┌─ MATERIAL FOR THIS EXERCISE
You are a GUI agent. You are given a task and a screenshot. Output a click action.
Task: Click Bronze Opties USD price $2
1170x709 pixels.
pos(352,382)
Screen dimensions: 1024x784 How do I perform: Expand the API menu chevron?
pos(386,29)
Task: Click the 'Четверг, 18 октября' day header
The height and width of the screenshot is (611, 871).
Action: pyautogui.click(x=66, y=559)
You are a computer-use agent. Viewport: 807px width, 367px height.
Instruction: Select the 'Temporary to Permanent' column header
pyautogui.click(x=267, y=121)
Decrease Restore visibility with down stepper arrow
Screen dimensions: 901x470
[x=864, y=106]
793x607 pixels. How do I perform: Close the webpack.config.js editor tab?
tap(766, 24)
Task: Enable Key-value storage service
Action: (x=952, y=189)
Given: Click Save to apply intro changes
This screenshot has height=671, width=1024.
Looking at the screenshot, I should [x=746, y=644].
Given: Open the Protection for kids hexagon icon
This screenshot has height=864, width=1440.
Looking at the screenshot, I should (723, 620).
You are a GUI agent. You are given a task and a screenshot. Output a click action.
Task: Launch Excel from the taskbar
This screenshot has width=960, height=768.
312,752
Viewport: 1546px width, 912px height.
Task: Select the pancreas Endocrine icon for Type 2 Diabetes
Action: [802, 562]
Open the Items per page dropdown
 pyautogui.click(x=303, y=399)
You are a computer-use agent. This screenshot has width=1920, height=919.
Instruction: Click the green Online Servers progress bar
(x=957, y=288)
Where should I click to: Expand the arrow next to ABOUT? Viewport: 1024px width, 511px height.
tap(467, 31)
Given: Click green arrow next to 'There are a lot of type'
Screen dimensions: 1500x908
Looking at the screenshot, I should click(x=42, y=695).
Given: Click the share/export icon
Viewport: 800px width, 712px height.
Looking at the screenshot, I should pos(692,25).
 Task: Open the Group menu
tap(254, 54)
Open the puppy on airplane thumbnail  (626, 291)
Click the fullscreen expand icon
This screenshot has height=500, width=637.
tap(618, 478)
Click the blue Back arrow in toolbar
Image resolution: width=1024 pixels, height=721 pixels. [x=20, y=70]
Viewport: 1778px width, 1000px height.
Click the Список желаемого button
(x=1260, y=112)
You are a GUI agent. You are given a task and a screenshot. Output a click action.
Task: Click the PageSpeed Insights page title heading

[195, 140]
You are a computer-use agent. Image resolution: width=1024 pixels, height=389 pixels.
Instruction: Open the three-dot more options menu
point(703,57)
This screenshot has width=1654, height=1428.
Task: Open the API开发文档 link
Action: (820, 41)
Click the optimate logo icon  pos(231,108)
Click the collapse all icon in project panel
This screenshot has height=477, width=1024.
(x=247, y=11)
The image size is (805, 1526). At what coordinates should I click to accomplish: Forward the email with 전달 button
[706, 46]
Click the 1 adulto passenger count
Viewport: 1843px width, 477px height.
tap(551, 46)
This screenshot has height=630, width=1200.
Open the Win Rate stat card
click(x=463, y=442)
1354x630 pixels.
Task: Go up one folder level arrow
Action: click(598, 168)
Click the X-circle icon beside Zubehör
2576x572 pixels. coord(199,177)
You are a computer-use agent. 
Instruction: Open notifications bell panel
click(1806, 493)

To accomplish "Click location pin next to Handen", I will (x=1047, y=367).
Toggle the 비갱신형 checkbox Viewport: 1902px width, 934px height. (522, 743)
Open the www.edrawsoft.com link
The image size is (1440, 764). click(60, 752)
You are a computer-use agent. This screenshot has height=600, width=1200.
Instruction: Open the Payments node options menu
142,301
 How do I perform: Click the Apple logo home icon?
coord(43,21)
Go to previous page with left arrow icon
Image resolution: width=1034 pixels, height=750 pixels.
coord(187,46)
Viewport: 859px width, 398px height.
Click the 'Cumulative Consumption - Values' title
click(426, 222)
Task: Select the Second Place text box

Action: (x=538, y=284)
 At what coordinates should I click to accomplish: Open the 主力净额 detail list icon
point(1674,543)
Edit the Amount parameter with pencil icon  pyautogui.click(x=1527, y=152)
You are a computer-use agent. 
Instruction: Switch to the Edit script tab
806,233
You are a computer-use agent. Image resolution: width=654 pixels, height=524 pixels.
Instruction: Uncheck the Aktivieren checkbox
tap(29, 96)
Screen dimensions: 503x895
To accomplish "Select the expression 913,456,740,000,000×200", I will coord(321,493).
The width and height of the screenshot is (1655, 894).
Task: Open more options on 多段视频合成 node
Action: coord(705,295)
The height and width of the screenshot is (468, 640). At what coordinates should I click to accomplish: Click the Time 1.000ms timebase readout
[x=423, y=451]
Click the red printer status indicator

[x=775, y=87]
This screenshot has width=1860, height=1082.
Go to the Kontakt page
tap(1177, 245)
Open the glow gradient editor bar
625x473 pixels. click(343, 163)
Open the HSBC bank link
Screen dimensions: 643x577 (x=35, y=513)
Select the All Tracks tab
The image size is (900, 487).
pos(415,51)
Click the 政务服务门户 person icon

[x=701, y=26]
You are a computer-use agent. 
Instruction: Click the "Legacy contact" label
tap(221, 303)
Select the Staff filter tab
└─
Report how many lines of the data above include "computer", giving the number and no other words.

8